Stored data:
● ● ● ● ● ● ●
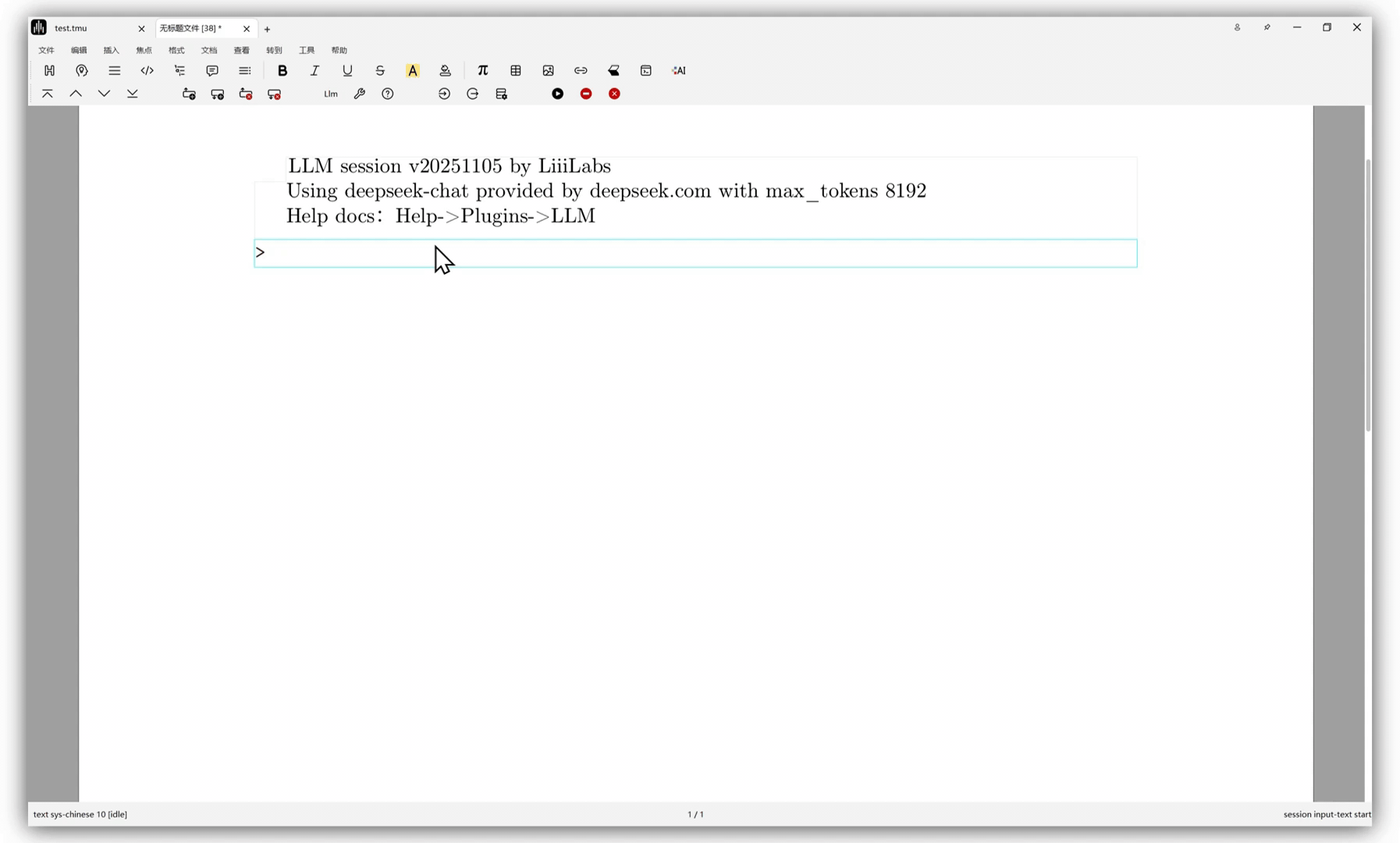This screenshot has width=1400, height=843.
Task: Open the Llm session dropdown
Action: click(x=331, y=94)
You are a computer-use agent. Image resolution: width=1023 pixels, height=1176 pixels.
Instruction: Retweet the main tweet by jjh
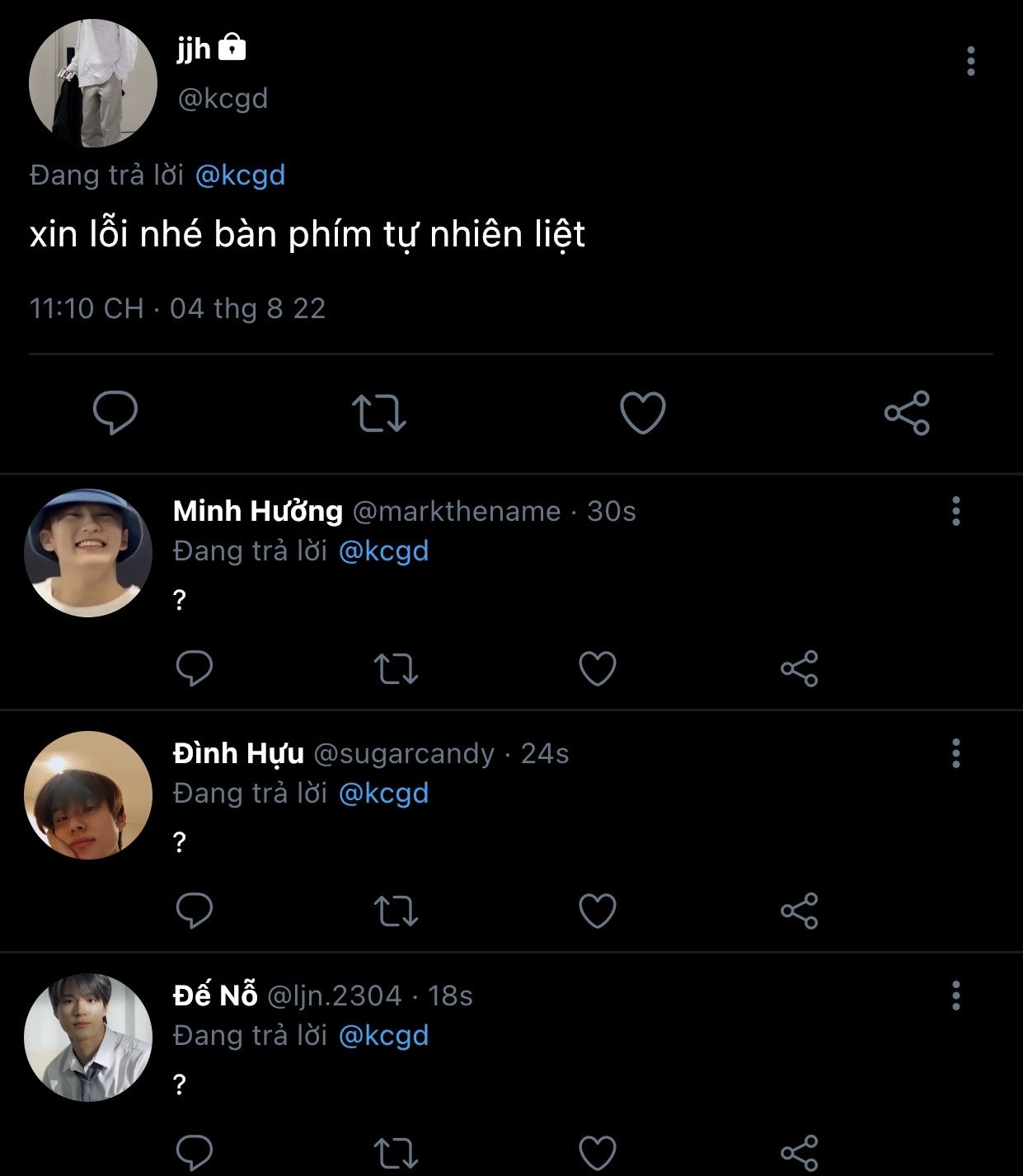coord(379,413)
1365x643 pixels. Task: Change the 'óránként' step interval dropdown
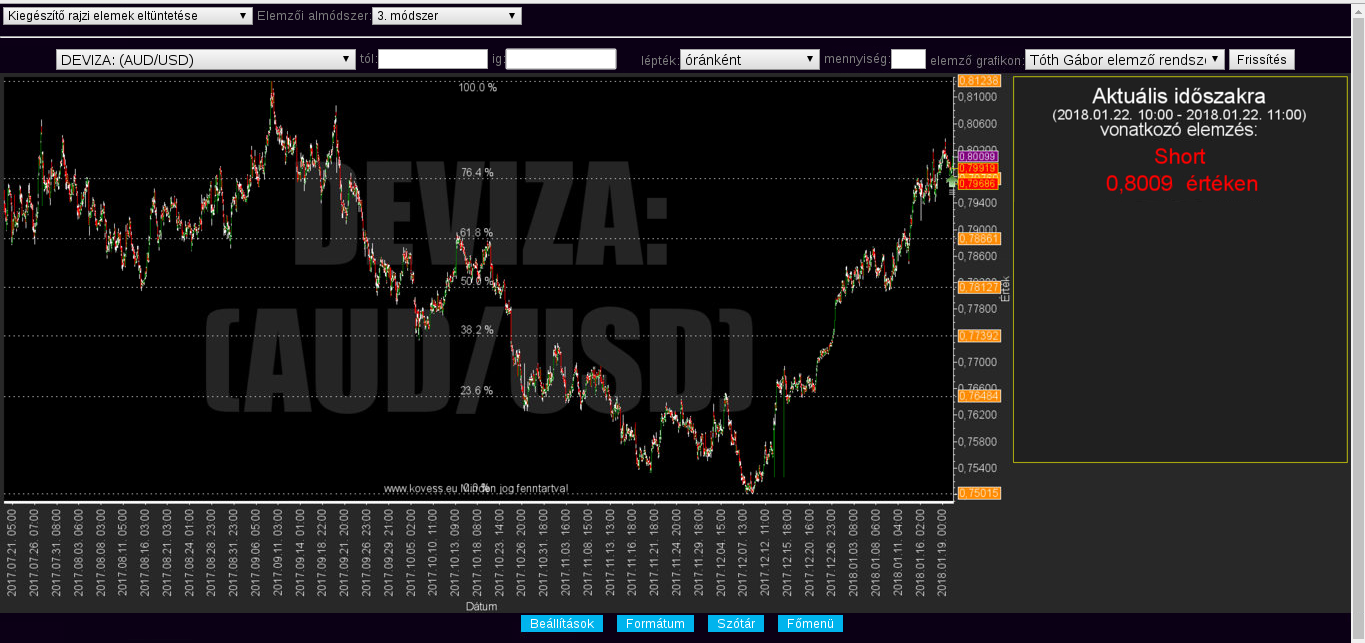(x=749, y=60)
● ● ● ● ● ● ●
Your objective → Pictures stay out. Return exactly the lines from the one with "You are a computer-use" through the last line of the data.

Task output →
You are a computer-use agent. Image resolution: width=1023 pixels, height=1176 pixels.
Instruction: Retweet the main tweet by jjh
coord(379,413)
1365x643 pixels. Task: Change the 'óránként' step interval dropdown
(x=749, y=60)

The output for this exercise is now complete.